But as Krajewski and others like him felt the tug of the ocean, most were too young to drive. The intricacies of surfing, the necessary strength and balance, paled in comparison to a more daunting challenge--getting to the beach.

Not everyone had a parent who would offer a ride. Glen Kennedy hitchhiked from Canoga Park. Putnam waited at a hamburger stand near his house, careful to hide his board from the "hard guys" who cruised by in their hot rods. He waited until older surfers came along.

"The older guys would say to us younger guys, 'All right, I'll take you,' " Putnam says. "But we ended up paying for gas and paying for their lunch."

When beach surfers realized that carloads of awkward newcomers were streaming over the hill, the rivalry began. The locals acted as if they could claim some ownership to the sea, as if they could trace their blood ancestry back to ancient Polynesians who rode heavy wooden planks across the breakers. They began painting "Vals Die" on the sidewalks.

"The beach surfers always felt they had more right to the water because they lived closer," Richards says. "Sometimes there were fights in the water."

More often, the animosity took the form of trash talk.

"You saw a lot of guys getting vibed," says Michael Marcellino, a Sherman Oaks surfer. "There was a lot of talk to psych guys out."
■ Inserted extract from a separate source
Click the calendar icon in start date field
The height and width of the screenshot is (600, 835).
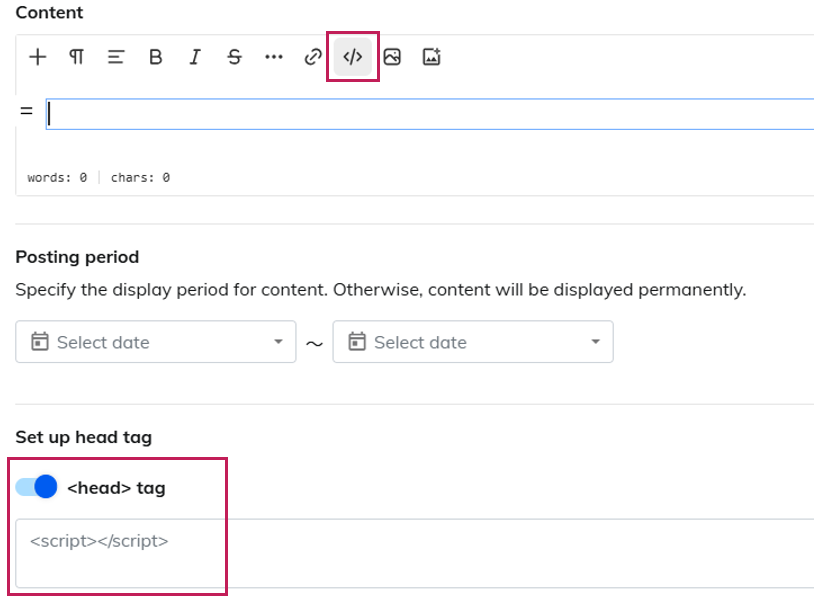coord(40,342)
And there were antics. Legend has it that locals once tried to block the canyon roads during a large swell so that Valley surfers could not reach the coast. They also waxed car windshields and stole lunches from the younger, visiting surfers. Some Vals, in turn, developed a technique called "buttching," by which they would sabotage their sandwiches and fruit by rubbing this food against various parts of their bodies.

Malibu proved a hotbed for such give-and-take. An angry veteran punched dozens of dents in a Valley surfer's stray board. Young Vals "buttched" their lunches daily. And Putnam made the mistake of cutting off the legendary Mickey Dora.

"You," Dora muttered. "Out."

Putnam dutifully paddled to shore and spent the rest of the afternoon watching from the sand.